Records below:
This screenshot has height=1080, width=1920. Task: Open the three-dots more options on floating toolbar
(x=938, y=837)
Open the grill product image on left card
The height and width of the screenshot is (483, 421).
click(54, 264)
End of Records.
### Work request
Reprint the listing above. Keep every line exactly as it is.

### Problem solution
This screenshot has height=1080, width=1920. Task: Open the three-dots more options on floating toolbar
(x=938, y=837)
Open the grill product image on left card
The height and width of the screenshot is (483, 421).
click(54, 264)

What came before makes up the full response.